Here's what I would suggest:
1. Install either Sendmail or Postfix (Exim sucks and I don't want a flame
war here, QMail is right out for a new mail admin, so don't take that
suggestion either). I would recommend Postfix unless you are already
intimately familiar with the bat book. The default configuration of either
Sendmail or Postfix in Red Hat, CentOS, Fedora, SUSE, Ubuntu and Gentoo (I
don't personally know this for sure for any other distros) will *NOT* listen
on the outside interface.

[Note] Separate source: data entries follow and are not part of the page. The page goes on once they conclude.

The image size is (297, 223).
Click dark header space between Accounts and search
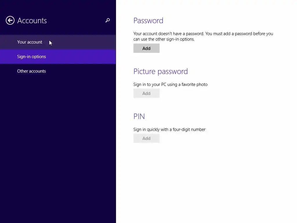[76, 21]

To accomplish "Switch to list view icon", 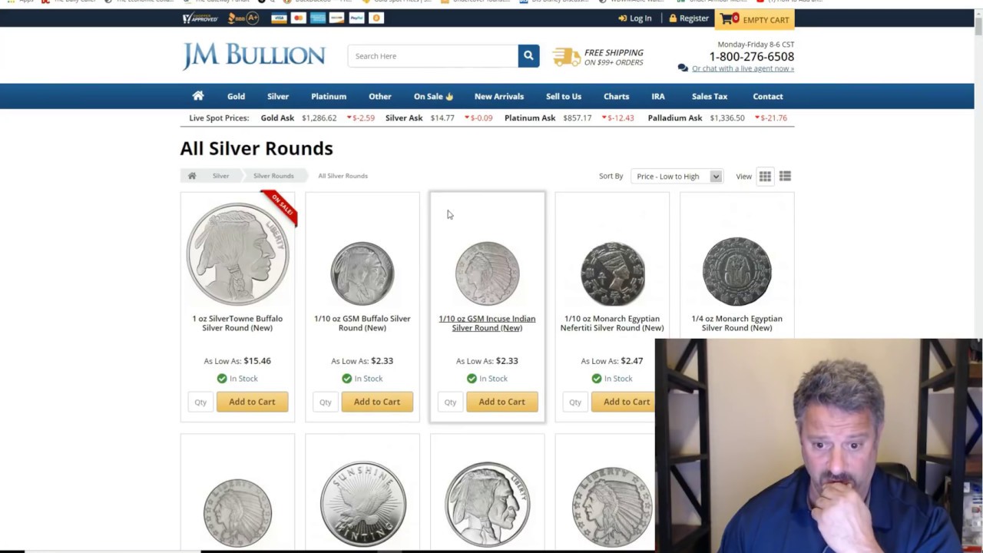I will tap(785, 177).
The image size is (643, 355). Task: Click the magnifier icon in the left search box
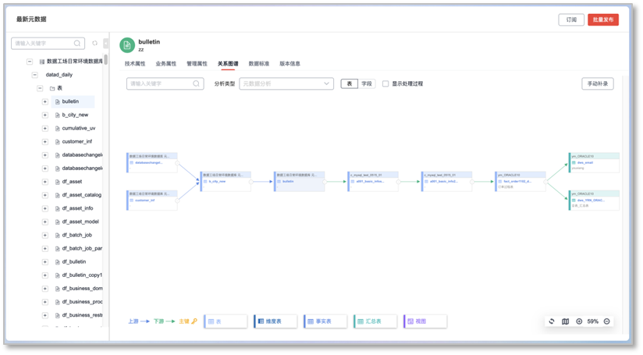click(x=77, y=44)
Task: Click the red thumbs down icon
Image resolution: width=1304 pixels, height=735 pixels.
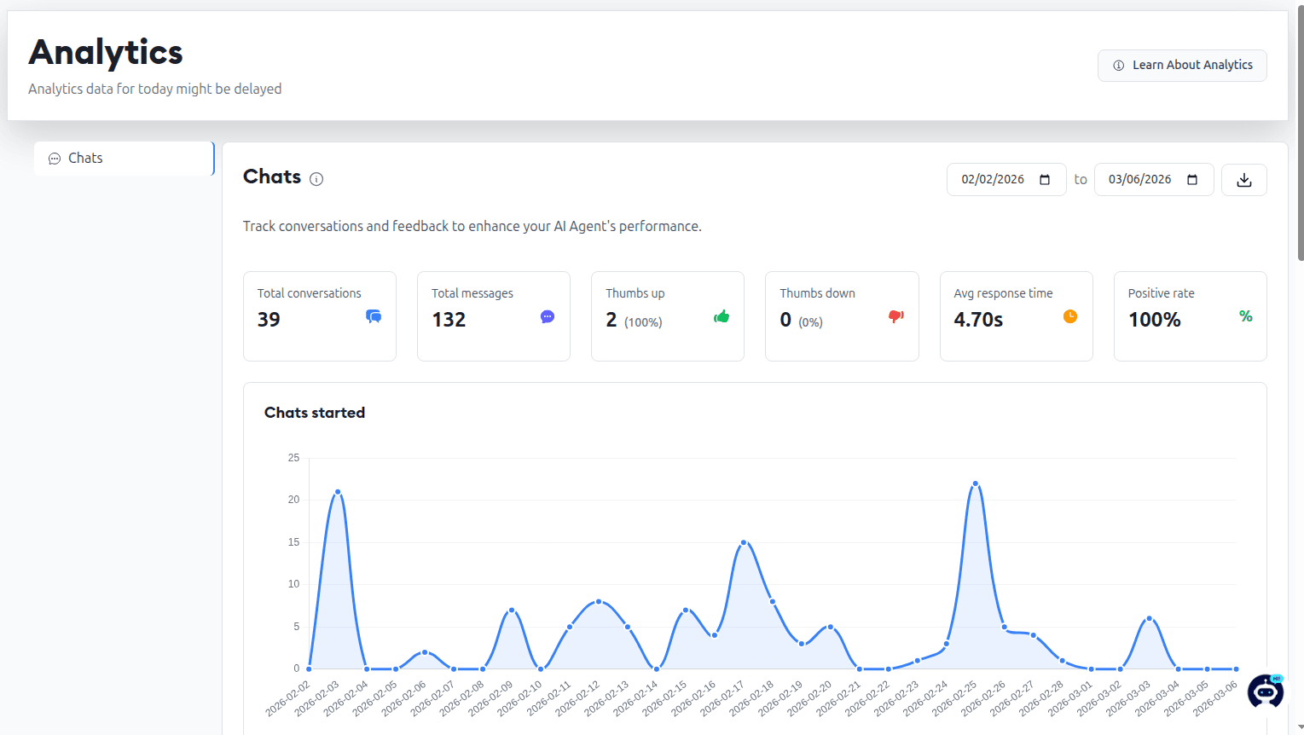Action: (x=895, y=316)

Do not configure your firewall to block incoming
TCP port 25, it should be "not" configured to accept incoming TCP port 25 (in
other words, your firewall should block whatever isn't explicitly allowed, so
don't add a rule to allow TCP 25). Because they don't listen on anything but
the loopback interface (i.e. localhost) your perfectly safe out of the box.
2. Install fetchmail. This will probably require a small bit of
modifications to your MTA configuration so it will accept and deliver mail
for your accounts when fetchmail feeds it in.
3. Install pine.
4. Log in as the user the email is being delivered to (as configured in
fetchmail & your MTA).
5. Run pine.
6. To send mail, make sure you can connect to your SMTP servers for each of
your accounts and that you can specify which account to use when composing
messages.
That should do it. HTH and good luck.
--
Lamont Peterson <lamont at gurulabs.com>
Senior Instructor
Guru Labs, L.C. [ http://www.GuruLabs.com/ ]
NOTE: All messages from this email address should be digitally signed with my
0xDC0DD409 GPG key. It is available on the pgp.mit.edu keyserver as
well as other keyservers that sync with MIT's.